** Start of DATA SHOWN **
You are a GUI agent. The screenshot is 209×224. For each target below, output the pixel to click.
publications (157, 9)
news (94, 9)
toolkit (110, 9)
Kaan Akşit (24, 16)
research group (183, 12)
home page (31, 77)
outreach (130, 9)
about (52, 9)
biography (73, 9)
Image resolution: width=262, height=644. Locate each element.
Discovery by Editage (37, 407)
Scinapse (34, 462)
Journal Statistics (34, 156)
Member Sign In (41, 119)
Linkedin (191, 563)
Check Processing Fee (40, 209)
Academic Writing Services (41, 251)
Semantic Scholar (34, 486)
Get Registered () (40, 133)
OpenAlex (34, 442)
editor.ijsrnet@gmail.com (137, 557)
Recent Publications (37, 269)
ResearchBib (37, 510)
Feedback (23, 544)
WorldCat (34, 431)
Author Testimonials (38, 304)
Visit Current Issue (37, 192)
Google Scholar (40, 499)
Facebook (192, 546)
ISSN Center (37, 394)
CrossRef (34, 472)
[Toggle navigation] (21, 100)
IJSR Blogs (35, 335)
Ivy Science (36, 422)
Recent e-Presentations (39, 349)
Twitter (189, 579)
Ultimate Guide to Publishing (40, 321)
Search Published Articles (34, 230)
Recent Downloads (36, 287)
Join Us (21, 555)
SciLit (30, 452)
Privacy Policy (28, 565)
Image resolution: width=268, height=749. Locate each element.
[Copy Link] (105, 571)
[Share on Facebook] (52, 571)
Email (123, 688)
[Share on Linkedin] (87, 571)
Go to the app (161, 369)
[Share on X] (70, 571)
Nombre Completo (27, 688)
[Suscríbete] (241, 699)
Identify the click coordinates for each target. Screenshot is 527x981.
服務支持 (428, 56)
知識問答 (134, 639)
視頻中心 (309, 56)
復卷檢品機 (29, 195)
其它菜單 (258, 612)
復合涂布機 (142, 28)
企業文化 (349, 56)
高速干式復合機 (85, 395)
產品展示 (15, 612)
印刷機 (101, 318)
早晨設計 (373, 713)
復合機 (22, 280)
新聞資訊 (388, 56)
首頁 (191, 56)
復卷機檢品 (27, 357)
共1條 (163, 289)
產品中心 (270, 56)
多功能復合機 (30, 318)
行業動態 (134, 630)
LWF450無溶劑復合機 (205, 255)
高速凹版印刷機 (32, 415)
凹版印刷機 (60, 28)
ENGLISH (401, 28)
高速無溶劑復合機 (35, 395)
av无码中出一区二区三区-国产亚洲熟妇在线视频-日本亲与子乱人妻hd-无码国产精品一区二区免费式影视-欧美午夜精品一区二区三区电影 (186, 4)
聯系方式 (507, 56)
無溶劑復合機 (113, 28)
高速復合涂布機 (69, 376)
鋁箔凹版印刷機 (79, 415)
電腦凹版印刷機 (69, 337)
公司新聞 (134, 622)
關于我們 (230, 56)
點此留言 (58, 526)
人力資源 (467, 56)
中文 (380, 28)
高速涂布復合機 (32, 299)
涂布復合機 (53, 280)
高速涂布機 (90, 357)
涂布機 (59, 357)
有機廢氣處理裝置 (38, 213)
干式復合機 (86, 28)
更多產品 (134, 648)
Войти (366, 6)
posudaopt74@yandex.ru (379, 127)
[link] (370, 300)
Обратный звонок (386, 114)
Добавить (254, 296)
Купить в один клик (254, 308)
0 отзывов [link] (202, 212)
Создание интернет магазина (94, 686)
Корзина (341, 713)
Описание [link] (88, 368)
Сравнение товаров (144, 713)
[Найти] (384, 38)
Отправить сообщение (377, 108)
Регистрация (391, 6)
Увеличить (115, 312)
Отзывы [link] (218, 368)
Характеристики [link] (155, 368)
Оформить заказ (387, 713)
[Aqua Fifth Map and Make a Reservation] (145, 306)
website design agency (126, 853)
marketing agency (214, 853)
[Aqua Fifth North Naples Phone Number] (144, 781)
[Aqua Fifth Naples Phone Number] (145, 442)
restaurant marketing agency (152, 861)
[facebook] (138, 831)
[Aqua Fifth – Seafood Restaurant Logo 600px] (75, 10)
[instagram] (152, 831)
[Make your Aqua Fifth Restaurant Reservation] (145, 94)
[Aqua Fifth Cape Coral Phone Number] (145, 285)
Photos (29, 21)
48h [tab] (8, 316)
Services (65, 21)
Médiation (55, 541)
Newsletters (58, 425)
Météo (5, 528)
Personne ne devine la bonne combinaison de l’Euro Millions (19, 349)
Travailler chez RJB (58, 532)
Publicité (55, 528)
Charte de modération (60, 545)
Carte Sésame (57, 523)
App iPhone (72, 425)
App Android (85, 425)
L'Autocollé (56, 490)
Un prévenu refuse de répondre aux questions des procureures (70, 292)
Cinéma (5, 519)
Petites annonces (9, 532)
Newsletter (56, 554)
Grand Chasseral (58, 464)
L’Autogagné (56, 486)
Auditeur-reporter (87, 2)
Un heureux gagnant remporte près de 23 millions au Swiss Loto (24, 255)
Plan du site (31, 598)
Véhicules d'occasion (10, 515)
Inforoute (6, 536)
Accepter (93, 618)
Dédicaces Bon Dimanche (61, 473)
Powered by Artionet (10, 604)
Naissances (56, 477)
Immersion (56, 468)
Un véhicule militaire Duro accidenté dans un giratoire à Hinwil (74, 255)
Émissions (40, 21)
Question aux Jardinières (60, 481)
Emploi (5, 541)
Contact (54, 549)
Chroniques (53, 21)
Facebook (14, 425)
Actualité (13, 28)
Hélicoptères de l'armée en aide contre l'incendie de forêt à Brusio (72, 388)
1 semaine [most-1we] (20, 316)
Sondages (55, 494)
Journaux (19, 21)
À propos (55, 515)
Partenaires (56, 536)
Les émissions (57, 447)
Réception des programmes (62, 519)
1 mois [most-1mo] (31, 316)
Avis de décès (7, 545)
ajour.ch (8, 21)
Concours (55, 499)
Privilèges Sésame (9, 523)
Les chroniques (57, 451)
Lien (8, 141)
** End of DATA SHOWN **
#### [TASK BRIEF]
Copy the listing from the line containing "LWF450無溶劑復合機 (205, 255)" through the line containing "涂布復合機 (53, 280)", swapping "ENGLISH" for "English" and leaving everything else unchanged.

#### [FULL SOLUTION]
LWF450無溶劑復合機 (205, 255)
高速凹版印刷機 (32, 415)
凹版印刷機 (60, 28)
English (401, 28)
高速無溶劑復合機 (35, 395)
av无码中出一区二区三区-国产亚洲熟妇在线视频-日本亲与子乱人妻hd-无码国产精品一区二区免费式影视-欧美午夜精品一区二区三区电影 (186, 4)
聯系方式 (507, 56)
無溶劑復合機 (113, 28)
高速復合涂布機 (69, 376)
鋁箔凹版印刷機 (79, 415)
電腦凹版印刷機 (69, 337)
公司新聞 (134, 622)
關于我們 (230, 56)
點此留言 (58, 526)
人力資源 (467, 56)
中文 (380, 28)
高速涂布復合機 (32, 299)
涂布復合機 (53, 280)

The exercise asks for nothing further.